Breaking: OpenAI has officially launched GPT-5.4, a landmark frontier model that introduces native "computer use" capabilities, effectively allowing the AI to take control of a mouse and keyboard to execute complex professional workflows. Released yesterday, March 5, the model represents a fundamental shift from chat-based assistants to fully autonomous agents capable of navigating desktop environments. With a massive 1-million-token context window and a new "Thinking" variant, GPT-5.4 is poised to redefine professional automation for developers and enterprises alike.

The Agentic Leap: Native Computer Use

The defining feature of GPT-5.4 is its ability to interact directly with software interfaces. Unlike previous models that relied on text-based API integrations, GPT-5.4 can "see" a computer screen through screenshots and execute actions such as clicking, typing, and scrolling. This capability allows it to handle end-to-end workflows—like researching data across multiple browser tabs, compiling findings into a spreadsheet, and generating a formatted presentation—without human intervention.

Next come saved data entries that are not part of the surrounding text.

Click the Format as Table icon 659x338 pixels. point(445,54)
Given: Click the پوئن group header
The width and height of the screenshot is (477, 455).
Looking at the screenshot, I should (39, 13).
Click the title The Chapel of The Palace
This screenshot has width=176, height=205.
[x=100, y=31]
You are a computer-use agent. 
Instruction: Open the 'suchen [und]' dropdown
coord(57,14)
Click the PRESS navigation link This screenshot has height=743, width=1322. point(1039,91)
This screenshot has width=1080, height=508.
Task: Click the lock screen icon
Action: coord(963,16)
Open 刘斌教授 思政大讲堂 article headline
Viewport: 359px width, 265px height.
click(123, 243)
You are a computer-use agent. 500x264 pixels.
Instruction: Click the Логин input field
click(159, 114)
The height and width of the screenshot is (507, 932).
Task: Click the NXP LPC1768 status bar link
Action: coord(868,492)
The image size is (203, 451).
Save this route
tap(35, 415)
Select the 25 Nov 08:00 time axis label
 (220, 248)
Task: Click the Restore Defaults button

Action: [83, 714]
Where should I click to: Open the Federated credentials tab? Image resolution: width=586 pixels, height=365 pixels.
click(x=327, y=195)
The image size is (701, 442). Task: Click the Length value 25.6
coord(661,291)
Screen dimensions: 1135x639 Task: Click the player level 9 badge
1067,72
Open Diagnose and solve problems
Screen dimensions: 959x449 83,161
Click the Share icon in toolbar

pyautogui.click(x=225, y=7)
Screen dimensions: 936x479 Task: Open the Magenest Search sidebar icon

In internal testing, the model achieved a 75% success rate on the OSWorld-Verified benchmark, which evaluates an AI's ability to navigate operating systems. This score places it significantly ahead of competitors like Anthropic's Claude 3.5, which pioneered similar features last year. "This isn't just a chatbot anymore; it's a digital employee that sits at the desk with you," said an OpenAI spokesperson during the announcement. The feature is powered by enhanced visual perception capabilities, allowing the model to interpret dense, high-resolution user interfaces with pixel-perfect accuracy.

Powering Professional Workflows: 1 Million Tokens and 'Thinking' Mode

To support these complex, long-horizon tasks, OpenAI has expanded the context window to 1 million tokens. This massive capacity enables the model to ingest entire codebases, lengthy legal contracts, or extensive financial reports in a single prompt, maintaining coherence across hours of autonomous work. This addresses a critical bottleneck in previous "agentic" workflows, where models would often lose track of instructions during multi-step processes.

GPT-5.4 Thinking

Alongside the standard model, OpenAI introduced GPT-5.4 Thinking, available immediately to ChatGPT Plus, Team, and Pro subscribers. This variant replaces the previous "Thinking" model (formerly GPT-5.2 Thinking) and is optimized for deep reasoning tasks. It generates an upfront plan before executing actions, allowing users to audit the AI's logic before it commits to a task. This "chain-of-thought" transparency is crucial for enterprise adoption, where auditability is as important as performance.

For Developers: Tool Search and New API Pricing

For the developer community, the release brings significant efficiency upgrades. A new "Tool Search" feature allows the API to dynamically look up necessary tools rather than loading every possible function definition into the context window. OpenAI estimates this can reduce token usage by nearly 50% for complex agentic applications, drastically lowering operational costs.

Pricing for the standard GPT-5.4 API has been set at $2.50 per million input tokens and roughly $12 per million output tokens. While this is a premium over the previous generation's efficiency models, the cost is offset by the model's ability to complete tasks in fewer steps. Developers can also access GPT-5.4 Pro, a higher-tier model designed for maximum performance on the most demanding intricate tasks, though it comes at a higher price point.

Benchmarks and Safety Protocols

The performance metrics released by OpenAI paint a picture of a highly capable specialist. On the GDPval benchmark, which tests performance across 44 different professional occupations, GPT-5.4 scored 83%, an 8% improvement over its predecessor. It also showed marked improvements in coding, scoring 57.7% on the rigorous SWE-Bench Pro.

With great power comes great responsibility, and OpenAI has deployed a new "cyber safety stack" to monitor the model's autonomous actions. This includes asynchronous blocking and trusted access controls to prevent the agent from executing harmful commands or accessing unauthorized data. As the industry races toward fully autonomous AI, GPT-5.4 establishes a new baseline for what digital agents can safely achieve in the workplace.